Ordigno bellico esplode sul Presena, feriti due escursionisti spagnoli

Nel pomeriggio di lunedì 26 agosto due escursionisti spagnoli di 21 e 23 anni sono rimasti feriti a causa dell’esplosione di un ordigno sul ghiacciaio del Presena.

Una munizione tracciante risalente alla Prima Guerra Mondiale rinvenuta a 3 mila metri di quota. “Incontri” che solitamente capitano ai cacciatori di residuati bellici.
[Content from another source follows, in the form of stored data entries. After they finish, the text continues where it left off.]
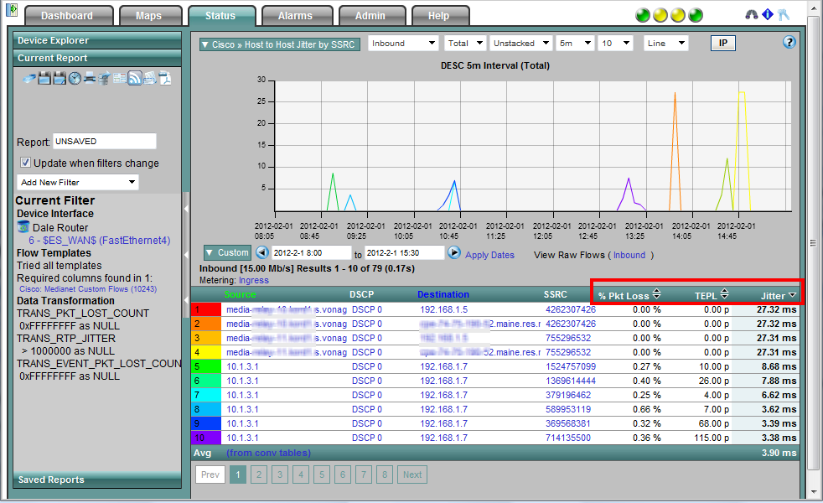Open the Add New Filter dropdown
This screenshot has height=503, width=823.
coord(78,182)
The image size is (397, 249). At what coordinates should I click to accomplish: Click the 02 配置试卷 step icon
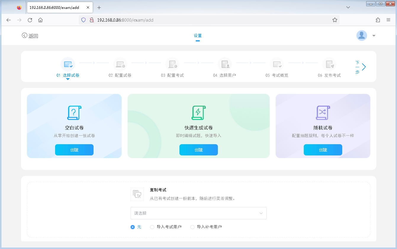point(120,64)
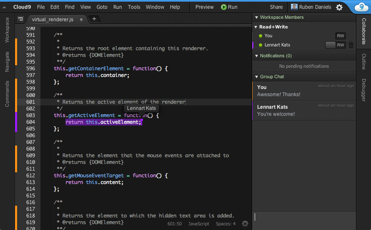Collapse the Notifications (0) section

coord(256,56)
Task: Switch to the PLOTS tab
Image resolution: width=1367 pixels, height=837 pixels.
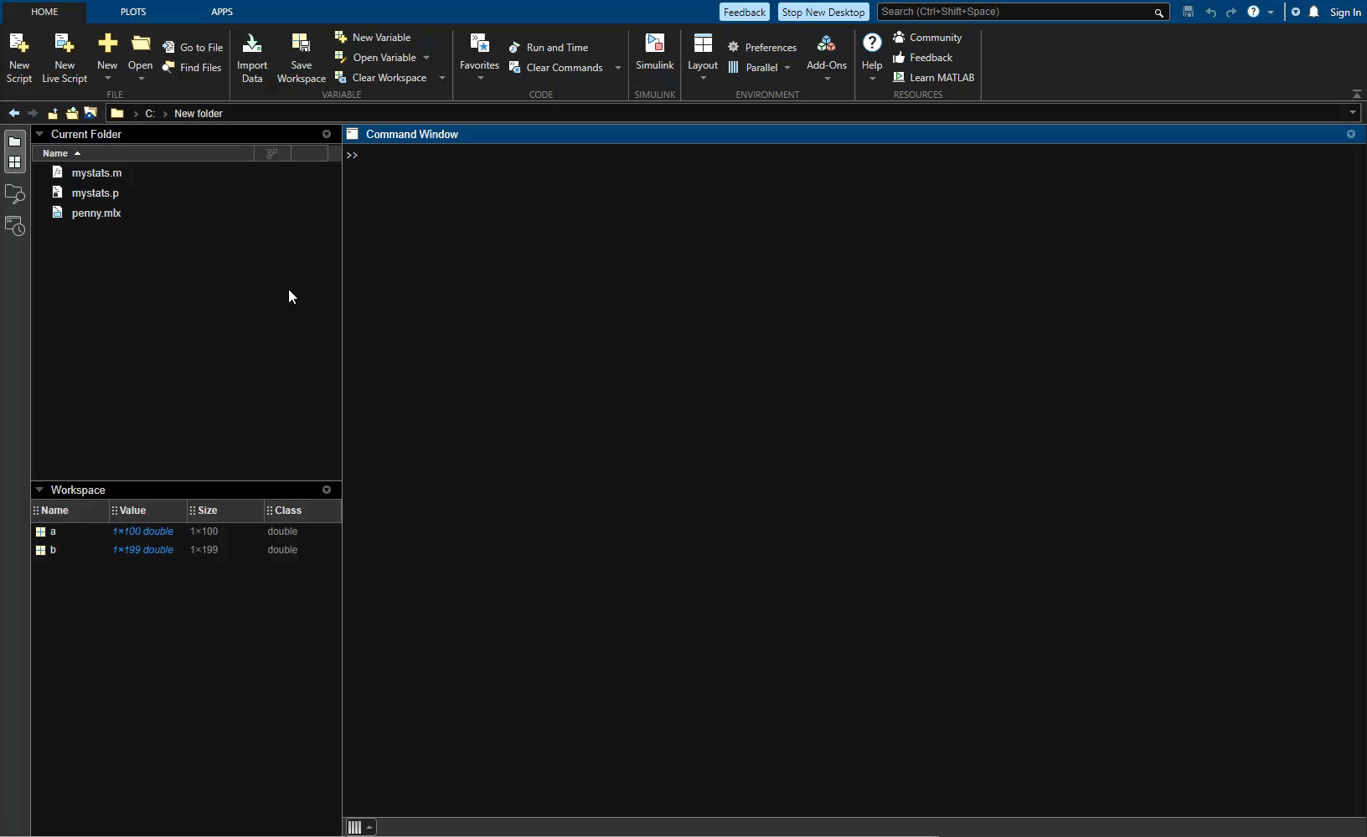Action: pyautogui.click(x=133, y=12)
Per i due alpinisti una tragica casualità.

Il ritrovamento e l’esplosione sul ghiacciaio

Secondo le prime ricostruzioni, verso le ore 15 i due giovani, che scendevano in cordata verso il Mandrone e Val Genova, avrebbero trovato l’ordigno all’ingresso di una cavità nella parte alta del ghiacciaio, non lontano dalla cabinovia Presena, verso il passo del Lago Scuro. Raccogliendolo dalla neve ne avrebbero innescato l’esplosione. Alcuni testimoni in zona hanno quindi allertato il 112, vedendo da lontano i ragazzi feriti ma in vita.

Il coordinatore dell’Area operativa Trentino occidentale del Soccorso alpino ha richiesto l’intervento di un elicottero per portare sul Tecnico di Elisoccorso e l’equipe medica. Il personale è stato portato in quota e, con una seconda rotazione, è stato raggiunto dalle squadre del Soccorso Alpino di Vermiglio e Pejo.

Purtroppo le condizioni meteo, con pioggia e nebbia, hanno reso complicate le operazioni di volo e, nell’impossibilità di far atterrare nuovamente l’elicottero in quota, i due feriti sono stati trasportati via terra a valle fino al piazzale della partenza degli impianti. Qui sono stati caricati su un’ambulanza e trasferiti sul passo del Tonale, dove ad attenderli vi era un elisoccorso. Caricati sull’elicottero sono stati quindi trasportati all’ospedale Santa Chiara di Trento.

Uno dei ragazzi ha riportato ferite a una mano e l’amputazione di due dita. L’altro ha riportato ferite al volto e alle mani.

I carabinieri sono giunti sul posto dell’incidente per delimitare la zona interessata dall’esplosione e controllare la eventuale presenza di altri ordigni. La loro comparsa sul ghiacciaio potrebbe essere legata al progressivo scioglimento delle nevi perenni.